Recommended: Set alerts for:
- Your own publications (track who cites you)
- 5-10 foundational papers in your field
- Key competitor or collaborator publications
```

### OpenAlex Citation Tracking

```python
import requests

def track_citations_openalex(work_id: str) -> dict:
    """
    Monitor citations for a specific paper via OpenAlex.

    Args:
        work_id: OpenAlex work ID (e.g., 'W2741809807') or DOI
    """
    headers = {"User-Agent": "ResearchPlugins/1.0 (https://wentor.ai)"}
    response = requests.get(
        f"https://api.openalex.org/works/{work_id}",
        headers=headers
    )
    data = response.json()

    # Get recent citing works
    citing_resp = requests.get(
        "https://api.openalex.org/works",
        params={"filter": f"cites:{work_id}", "sort": "publication_date:desc", "per_page": 10},
        headers=headers
    )
    citing = citing_resp.json().get("results", [])

    return {
        'paper': data.get('title', ''),
        'current_citations': data.get('cited_by_count', 0),
        'recent_citing_works': [
            {'title': c.get('title'), 'year': c.get('publication_year')}
            for c in citing
        ],
        'status': 'configured'
    }
```

## RSS Reader Configuration

### Recommended RSS Readers for Researchers

| Reader | Platform | Features | Cost |
|--------|----------|----------|------|
| Feedly | Web/mobile | AI summaries, boards, teams | Free tier + Pro $8/mo |
| Inoreader | Web/mobile | Rules, filters, monitoring | Free tier + Pro $5/mo |
| Zotero RSS | Desktop | Integrated with reference manager | Free |
| Thunderbird | Desktop | Email + RSS in one client | Free |
| Miniflux | Self-hosted | Minimal, fast, API | Free (self-hosted) |

### Organizing Feeds Effectively

```yaml
feed_organization:
  folders:
    core_journals:
      description: "Top journals in my primary field"
      feeds: 5-8
      check_frequency: "daily"

    broad_monitoring:
      description: "Adjacent fields and high-impact general journals"
      feeds: 10-15
      check_frequency: "weekly"

    preprints:
      description: "arXiv categories and SSRN feeds"
      feeds: 3-5
      check_frequency: "daily"

    citation_alerts:
      description: "New citations of key papers"
      feeds: 10-20
      check_frequency: "weekly"

  workflow:
    daily: "Scan titles in core_journals and preprints (10 min)"
    weekly: "Review broad_monitoring and citation_alerts (30 min)"
    monthly: "Audit feed list, remove low-value feeds, add new ones"
```

## Automated Filtering and Summarization

### Keyword-Based Paper Filtering

```python
def filter_papers(papers: list[dict], keywords: list[str],
                   title_weight: float = 3.0,
                   abstract_weight: float = 1.0,
                   threshold: float = 2.0) -> list[dict]:
    """
    Score and filter papers by relevance to your research keywords.

    Args:
        papers: List of paper dicts with 'title' and 'abstract'
        keywords: Your research keywords
        title_weight: Weight multiplier for title matches
        abstract_weight: Weight multiplier for abstract matches
        threshold: Minimum relevance score to include
    """
    scored = []
    for paper in papers:
        score = 0
        title_lower = paper.get('title', '').lower()
        abstract_lower = paper.get('abstract', '').lower()
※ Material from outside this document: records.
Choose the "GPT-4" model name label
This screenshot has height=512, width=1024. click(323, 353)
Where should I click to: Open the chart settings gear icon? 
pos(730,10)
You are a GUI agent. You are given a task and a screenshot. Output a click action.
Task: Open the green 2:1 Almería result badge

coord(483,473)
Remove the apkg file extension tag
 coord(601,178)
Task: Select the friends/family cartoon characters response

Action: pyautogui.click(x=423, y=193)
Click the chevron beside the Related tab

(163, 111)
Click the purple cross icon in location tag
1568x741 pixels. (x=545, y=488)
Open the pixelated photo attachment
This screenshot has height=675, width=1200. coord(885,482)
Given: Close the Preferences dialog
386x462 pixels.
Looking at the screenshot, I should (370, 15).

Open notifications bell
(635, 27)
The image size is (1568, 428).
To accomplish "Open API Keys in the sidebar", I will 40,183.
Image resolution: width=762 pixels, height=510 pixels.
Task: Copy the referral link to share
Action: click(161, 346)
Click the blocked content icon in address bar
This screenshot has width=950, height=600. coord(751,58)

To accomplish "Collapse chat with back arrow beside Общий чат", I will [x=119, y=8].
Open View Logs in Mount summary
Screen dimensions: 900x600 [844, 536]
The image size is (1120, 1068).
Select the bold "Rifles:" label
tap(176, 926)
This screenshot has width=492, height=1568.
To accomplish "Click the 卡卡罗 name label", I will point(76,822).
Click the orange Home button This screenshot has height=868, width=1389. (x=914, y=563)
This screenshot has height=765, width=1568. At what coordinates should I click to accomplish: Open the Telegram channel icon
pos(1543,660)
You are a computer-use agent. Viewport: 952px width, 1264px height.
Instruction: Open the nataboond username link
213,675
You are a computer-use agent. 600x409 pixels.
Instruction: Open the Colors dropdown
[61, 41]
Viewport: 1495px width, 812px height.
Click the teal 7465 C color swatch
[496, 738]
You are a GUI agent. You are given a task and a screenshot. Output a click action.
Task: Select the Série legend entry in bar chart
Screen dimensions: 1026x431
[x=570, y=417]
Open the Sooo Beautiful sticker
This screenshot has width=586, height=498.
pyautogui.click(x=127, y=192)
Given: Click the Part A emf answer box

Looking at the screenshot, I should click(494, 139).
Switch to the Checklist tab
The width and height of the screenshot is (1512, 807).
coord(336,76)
        for kw in keywords:
            kw_lower = kw.lower()
            if kw_lower in title_lower:
                score += title_weight
            if kw_lower in abstract_lower:
                score += abstract_weight

        if score >= threshold:
            paper['relevance_score'] = score
            scored.append(paper)

    return sorted(scored, key=lambda x: x['relevance_score'], reverse=True)
```

## Integration with Reference Managers

Configure your RSS reader to send relevant papers directly to your reference manager (Zotero, Mendeley, or EndNote). Most readers support "Save to Zotero" browser extensions or IFTTT/Zapier integrations for automated workflows. This creates a seamless pipeline from discovery to organized storage.